(Beginning of RECORDS TO PROCESS)

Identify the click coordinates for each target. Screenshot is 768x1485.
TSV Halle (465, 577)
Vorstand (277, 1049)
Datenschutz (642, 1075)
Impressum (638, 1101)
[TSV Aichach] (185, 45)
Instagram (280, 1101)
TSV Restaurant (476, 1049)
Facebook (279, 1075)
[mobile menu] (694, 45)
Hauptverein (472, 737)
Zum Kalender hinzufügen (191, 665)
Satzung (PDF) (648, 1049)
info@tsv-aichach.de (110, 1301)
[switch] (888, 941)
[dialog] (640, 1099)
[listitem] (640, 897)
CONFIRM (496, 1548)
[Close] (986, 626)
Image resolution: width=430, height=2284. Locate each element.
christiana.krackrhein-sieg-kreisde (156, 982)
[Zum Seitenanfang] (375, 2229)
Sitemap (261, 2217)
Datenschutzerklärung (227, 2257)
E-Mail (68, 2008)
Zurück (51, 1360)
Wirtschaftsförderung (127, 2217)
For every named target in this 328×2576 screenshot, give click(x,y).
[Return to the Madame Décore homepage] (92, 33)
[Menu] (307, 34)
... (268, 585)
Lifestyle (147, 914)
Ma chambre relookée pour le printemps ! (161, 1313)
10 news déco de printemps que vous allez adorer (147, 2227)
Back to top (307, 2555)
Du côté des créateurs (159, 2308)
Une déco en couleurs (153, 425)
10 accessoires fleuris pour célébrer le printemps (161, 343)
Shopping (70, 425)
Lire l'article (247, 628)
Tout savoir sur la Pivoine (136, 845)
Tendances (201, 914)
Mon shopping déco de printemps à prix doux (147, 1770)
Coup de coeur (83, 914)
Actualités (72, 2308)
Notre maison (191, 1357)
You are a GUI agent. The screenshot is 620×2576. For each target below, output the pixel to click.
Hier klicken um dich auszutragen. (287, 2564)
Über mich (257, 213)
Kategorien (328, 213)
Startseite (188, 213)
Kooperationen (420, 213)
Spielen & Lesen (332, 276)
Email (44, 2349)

(End of RECORDS TO PROCESS)

Set out every line from the material that contains the string "printemps".

Ma chambre relookée pour le printemps ! (161, 1313)
10 news déco de printemps que vous allez adorer (147, 2227)
10 accessoires fleuris pour célébrer le printemps (161, 343)
Mon shopping déco de printemps à prix doux (147, 1770)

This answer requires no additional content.